薩布林的養父是一個巢都幫派小頭目,在他養父被競爭對手五馬分屍的時候,他才七歲,只能畏縮在桌子底下緊閉雙眼。
底巢生活容不下弱者,九歲的時候他就學會了殺人,十二歲的時候他已經是街區小有名氣的竊賊頭目了。
直到他把手伸向了一箇中巢權貴的寶庫——
過了許久,薩布林終於注意到了他的鼻血,並徒勞試圖的用他沾滿污垢的手指阻止。
他現在十三歲,泰拉標準,或者他聲稱如此——然而大部分時間他行爲的調理性已經超過二十歲的成年人。
除了結實的身材和他願意用拳頭解決問題的行爲方式,真正讓他活了這麼久的,是他那與神俱來的天賦,他從很小開始,就偶爾能夠預見到即將要發生的事情。
他諮詢過街邊鼓弄水晶球的巫婆,那老東西說這是巫術的潛質,但薩布林隨後只是給了她一腳。
他從不認爲自己是巫師。
“什麼東西過來了。”
忽然,薩布林心有所感,看向號窗後面黑暗中。
“啥?”
他的舍友米爾茫然的擡起頭,這傢伙只是個可憐的走私販,通過販賣私酒賺取微薄的利潤。
但觸怒了巢都的壟斷酒商後,就是這麼個下場。
“糟糕的東西。”
牢房裡的壓力還在,就像一個陰暗,持續存在的頭痛,持續在他太陽穴增加。
他從未感到如此強烈。
“但至少它不會比這地方更糟糕。”
薩布林說得輕鬆,但實際上他很害怕。
他剛提到的東西經常能在夢裡見到,陰影中旋轉而出的爪子和利爪和怨毒的紅色眼睛——沒給他帶來一絲安慰。
最糟糕的是那臉孔,那是個骷髏,一個死亡面具,潛伏在黑暗的虛空中。
無論什麼時候他看見它,它都靠得更近,野蠻的露齒笑着,猛烈得眼都不眨。
“準備開飯了。”
走廊裡響起懶洋洋的聲音。
自從綠皮入侵以來,雖然監獄沒有遭到攻擊,但補給卻幾乎斷絕了,這也意味着,囚犯們得捱餓。

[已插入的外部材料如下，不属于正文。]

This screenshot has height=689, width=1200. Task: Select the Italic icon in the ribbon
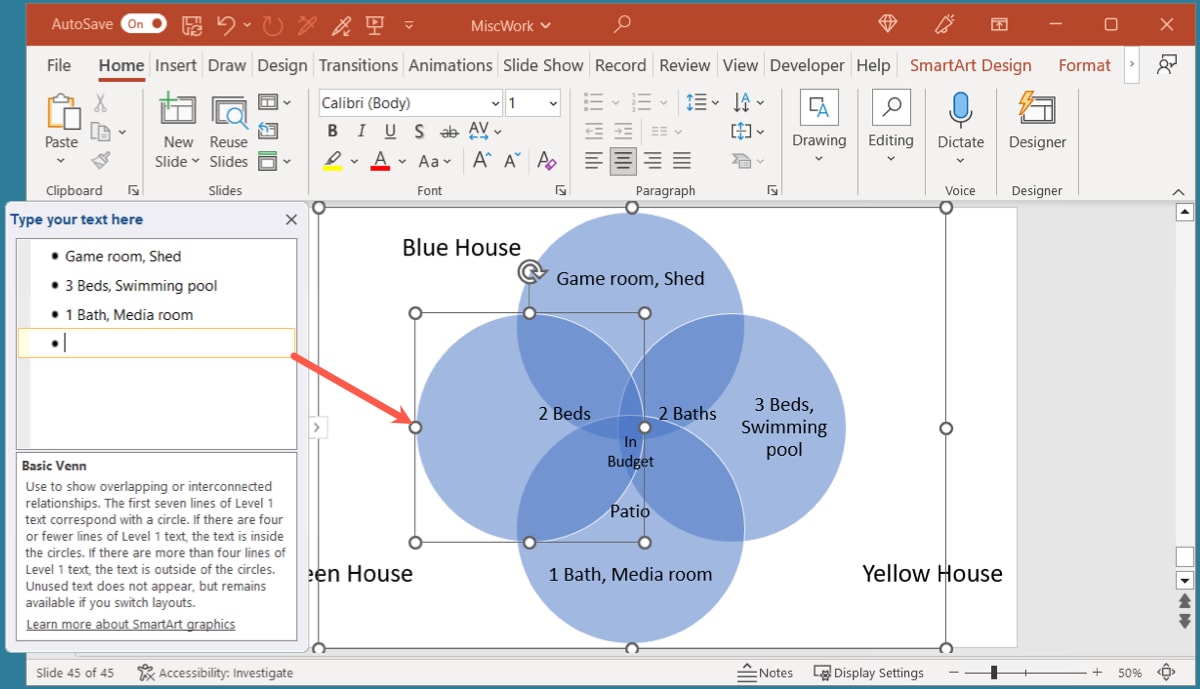[361, 131]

薩布林已經聽說在某些監區出現了人吃人的情況,在毫無辦法的情況下,似乎看守們也不打算管了。
他們只是每日定量投放極少的食物下到監區中,至於怎麼分配,那就不管他們事了。
很自然的,原本就存在的幫派,因爲這種情況而急劇壯大,想要獲得一口吃的,你就必須找一個靠山,去用命去拼。
但薩布林不屑於此,他有自己的辦法。
“準備好。”
看着走廊擁擠出的人羣,薩布林冷靜的靠着鐵欄。
“等他們都走了。”
米爾點點頭,用手在牀底刨了刨,然後拔出一根帶鐵刺的細木棍——這種無法之地,沒點傢伙防身幾乎是活不下去的。
等人羣都走了,薩布林和米爾悄悄打開鐵欄,從另一條路離開。
他們尋找到了一個通風口,剛好能讓他們倆爬進去,在裡面鑽了大約十分鐘後,他們抵達了一個地方。
這裡原本是一個健身房,但很早就廢棄了,現在成了大雕幫的“倉庫”,每日除了分發給幫衆那微薄的口糧外,剩下的都在這裡。
大雕幫是這個監區最橫的幫派,他們有幾百號人,老大是一個姦殺了上百女性的人形禽獸,至於爲什麼他還能活着,薩布林聽說是因爲他與某個星球權貴家族有關係,反正從那傢伙進來起,看守都沒怎麼爲難他,而且每週都有菸酒。
大概,這就是上面有人吧。
“嘿咻!”
從通風口裡跳下來,已經在腳上裹了布的薩布林沒有馬上動,而是蹲在地上機警的觀察四周。
確認沒人後,他才發出暗號,米爾也立刻跳下來。
這個不大的屋子裡到處都是散亂的器材,而在一側牆角,堆放這一人高的物資。
薩布林搓着手走上去,撒開一個包裹的一角,裡面立刻滑出一根口糧棒。
“一次最多拿兩個,別拿太多。”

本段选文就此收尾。